Les intervenants scolaires rencontrés ont, par ailleurs, mentionné qu’il y avait une concentration des personnes immigrantes dans les quartiers les plus défavorisés de Sherbrooke. Cette

distribution inégale des ressources en fonction des quartiers peut mettre en lumière un phénomène de ghettoïsation et une accentuation de la marginalisation des personnes immigrantes. La matérialisation et la collectivisation de ces inégalités, dans une perspective structurelle, doivent pouvoir mener à des changements individuels et sociaux importants, dans le but d’établir des rapports de force plus égalitaires.

Des intervenants scolaires ont, de plus, souligné que les impacts de la pauvreté sur le développement social et scolaire des jeunes avaient au final les mêmes conséquences sur les adolescents nouvellement arrivés au pays que sur les adolescents d’origine québécoise.

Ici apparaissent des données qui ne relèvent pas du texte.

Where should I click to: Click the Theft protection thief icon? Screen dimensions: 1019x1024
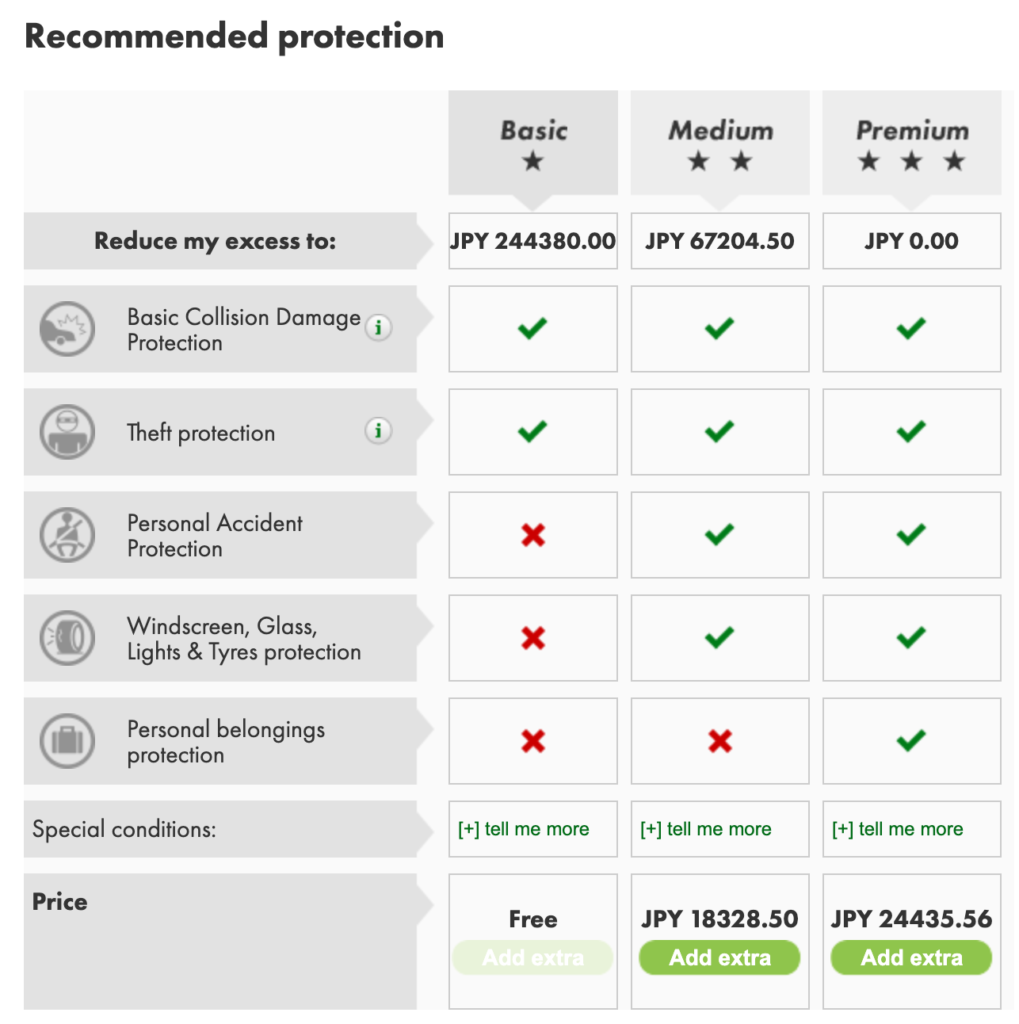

Toutefois, il y a lieu d’apporter des nuances à ces propos. Bien qu’une situation financière précaire puisse avoir un impact sur tout jeune dans le besoin, la pauvreté des nouveaux immigrants et des réfugiés s’ajoute à d’autres facteurs d’exclusion liés notamment à son statut d’immigration, à la non reconnaissance de son diplôme, à la méconnaissance de la langue d’accueil, à la perte de réseaux liés au processus migratoire ou encore à l’ignorance de certains services ou de manières de faire (Montgomery et al., 2000 : 91). Or, il y a lieu de spécifier que

la pauvreté n'est pas un phénomène « ethnique » en tant que tel. Cependant, le fait d'être nouvel immigrant ou réfugié peut renforcer d'autres formes d'exclusion et, ce faisant, accroître les risques d'appauvrissement. C'est donc le cumul de statuts de marginalité qui rend précaires les situations de vie des nouveaux immigrants et réfugiés (Montgomery et al., 2000 : 91).

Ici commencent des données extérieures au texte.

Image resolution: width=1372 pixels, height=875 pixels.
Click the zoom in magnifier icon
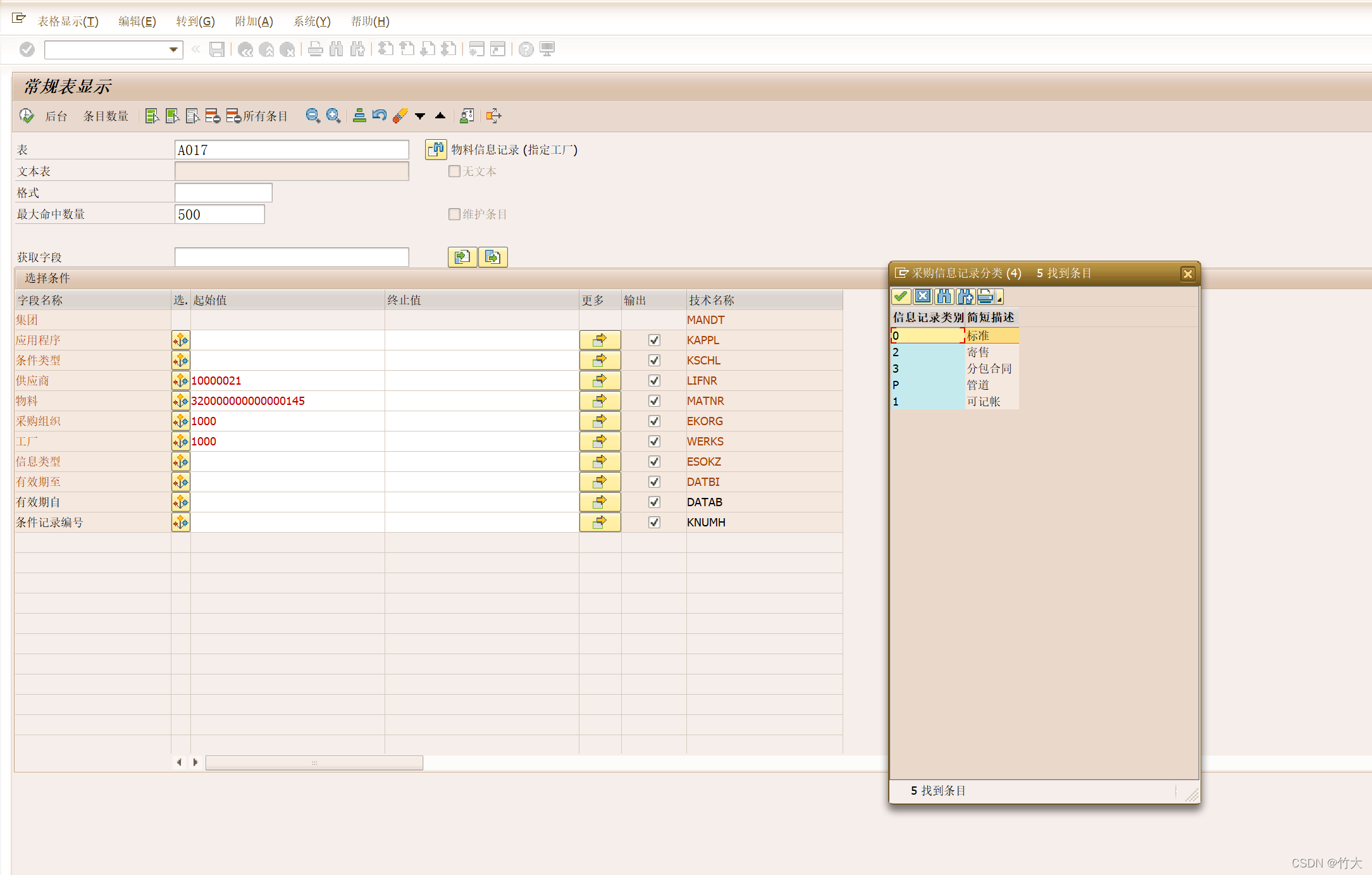[x=333, y=116]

Les intervenants scolaires ont souligné qu’il y avait un accompagnement et des services disponibles pour soutenir et appuyer les familles moins nanties dans leurs dépenses liées notamment au matériel scolaire ou pour des vêtements. Cette aide agit comme un diachylon et doit mener à des questionnements supplémentaires, car elle ne parviendra pas à atténuer la problématique à long terme, ni même à modifier les structures et les politiques en place. Il a même été mentionné lors des entrevues que les personnes immigrantes pouvaient parfois obtenir plus d’aide à cet effet que les Québécois dits de souche. Ces propos mettant en opposition ces deux groupes renforcent les clivages entre les adolescents et ne peuvent qu’accentuer les tensions. Il apparait nécessaire de favoriser la cohésion sociale et une harmonie au sein des différents systèmes, et ce, au bénéfice de tous.

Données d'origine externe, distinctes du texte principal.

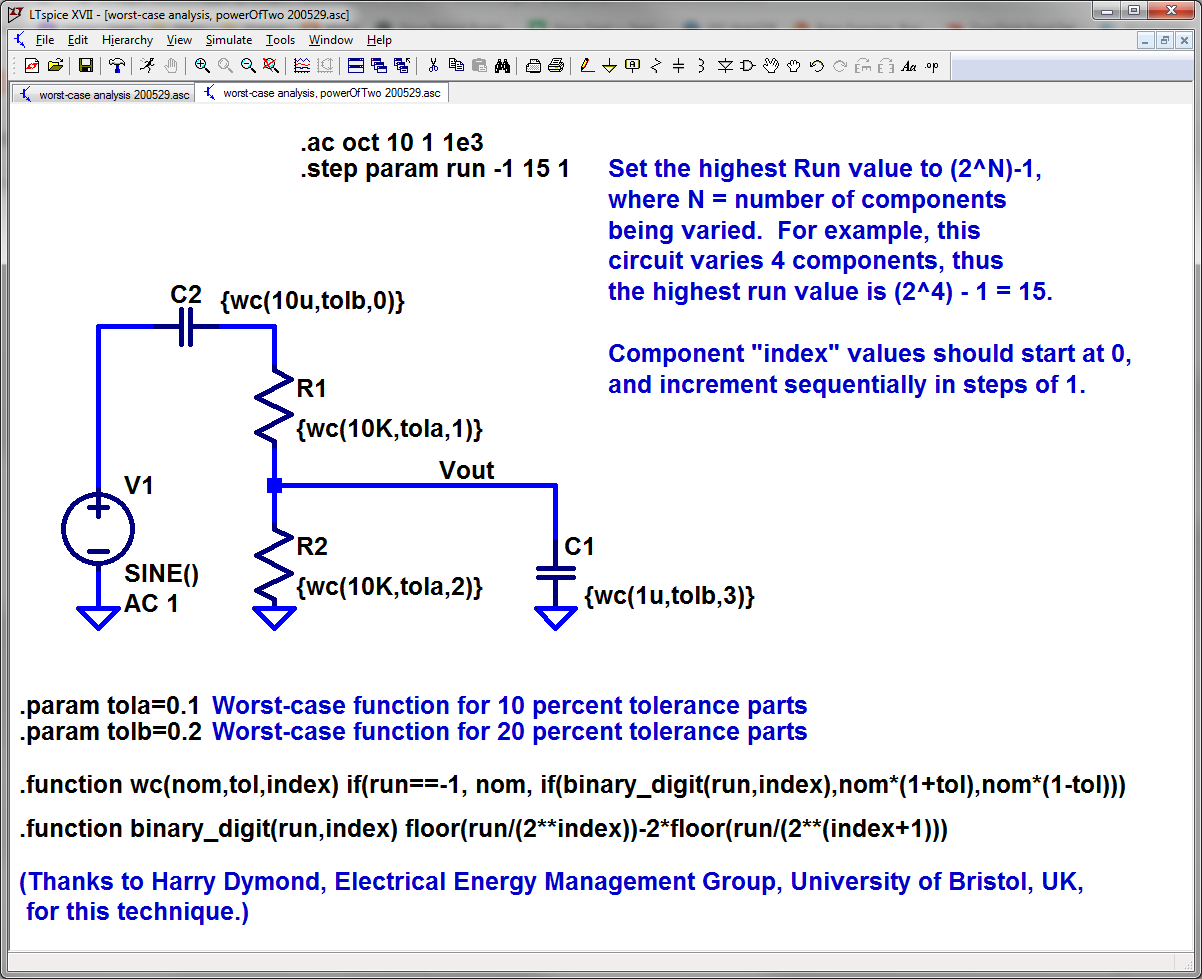Open the Hierarchy menu

tap(127, 40)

Par ailleurs, Sophie, Charles, Isabelle et Sylvie ont tous donné l’exemple des familles immigrantes qui quittent, après peu de temps à Sherbrooke, vers Toronto afin de trouver plus facilement un emploi. Pourquoi ces familles doivent-elle quitter Sherbrooke pour se trouver un emploi plus rapidement à Toronto ? Y a-t-il davantage de barrières ou de discrimination à l’embauche et à l’emploi en Estrie qui décourage les personnes immigrantes ou est-ce lié à des enjeux linguistiques ? Il y aurait lieu de se questionner davantage sur cette question soulevée par plusieurs intervenants et cela pourrait même faire l’objet d’une recherche complète sur le sujet. Ceux-ci sont découragés par ces départs car ils investissent des efforts importants sur un jeune qui, finalement, ne va rester que quelques mois seulement dans la ville d’accueil, avant de quitter à nouveau pour une autre ville. Pensons également aux impacts sur les adolescents qui devront, encore une fois et en peu de temps, s’intégrer à une nouvelle école, et ce, dans un autre milieu, très différent. Il pourrait ainsi être pertinent d’avoir plus de sensibilisation et de conscientisation à cet égard, afin d’en diminuer les conséquences.